### Aim of the exercise
Could you repeat exactly the lines below, from the line containing "Enable Show Transform Controls checkbox" through the last one, both included, while leaving out any pictures?

==========

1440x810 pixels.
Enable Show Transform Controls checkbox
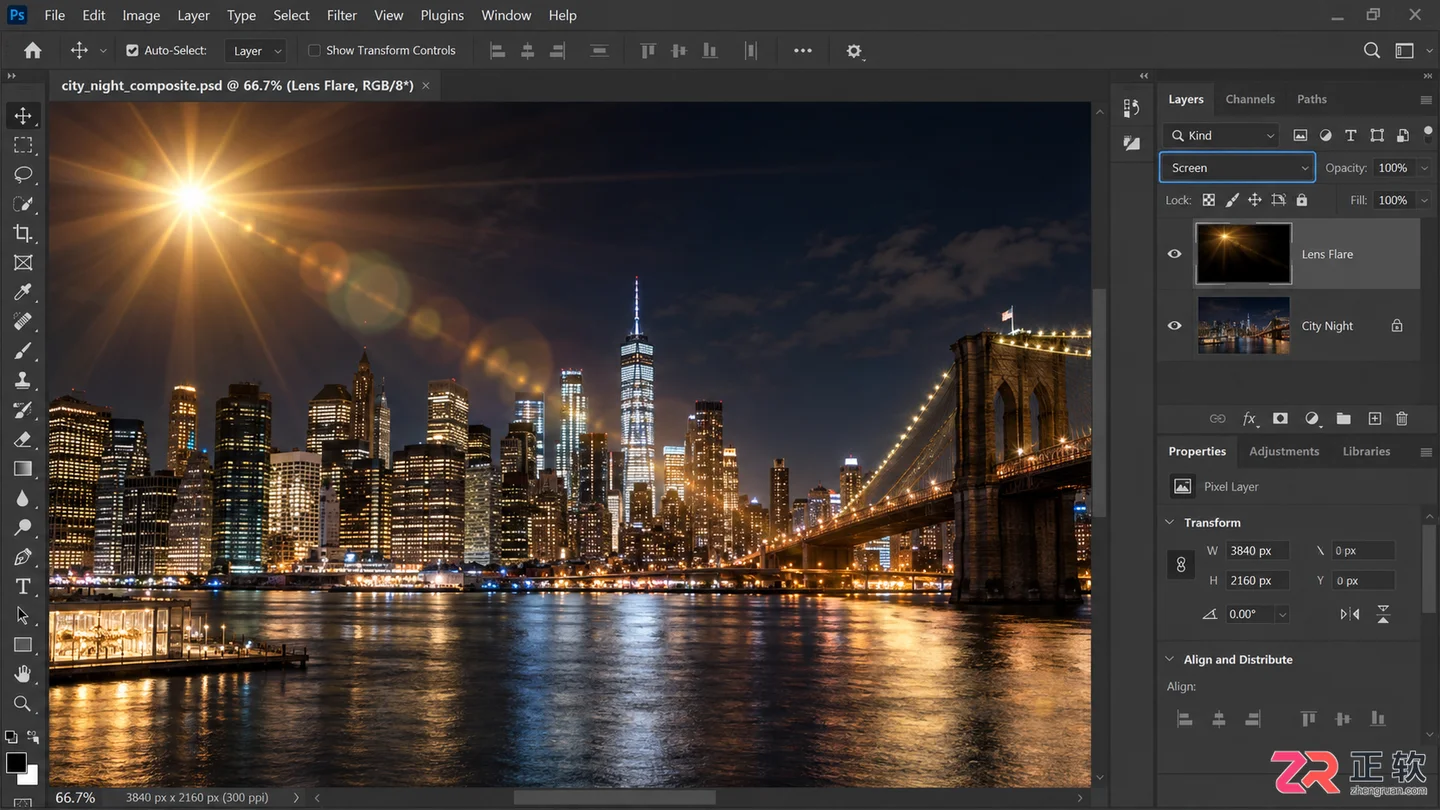314,50
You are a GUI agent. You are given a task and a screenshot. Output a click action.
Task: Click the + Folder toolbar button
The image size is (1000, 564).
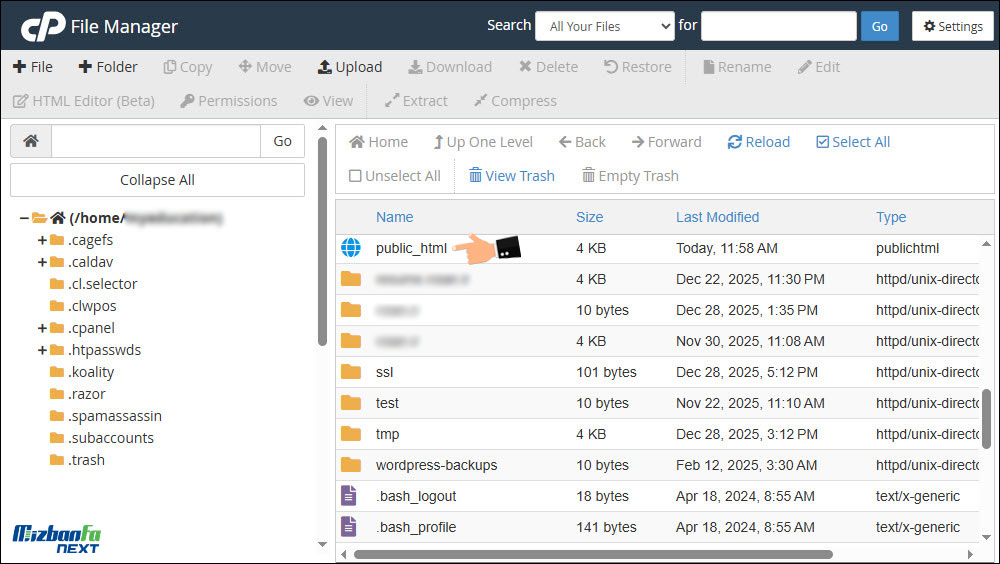106,67
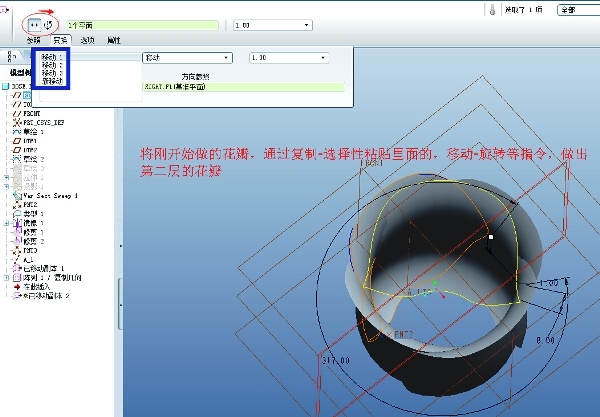Click the rotate mode icon

click(x=48, y=21)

==========

### Completed exercise
Enable Show Transform Controls checkbox
314,50
You are a GUI agent. You are given a task and a screenshot. Output a click action.
Task: Click the + Folder toolbar button
The image size is (1000, 564).
106,67
Click the rotate mode icon

click(x=48, y=21)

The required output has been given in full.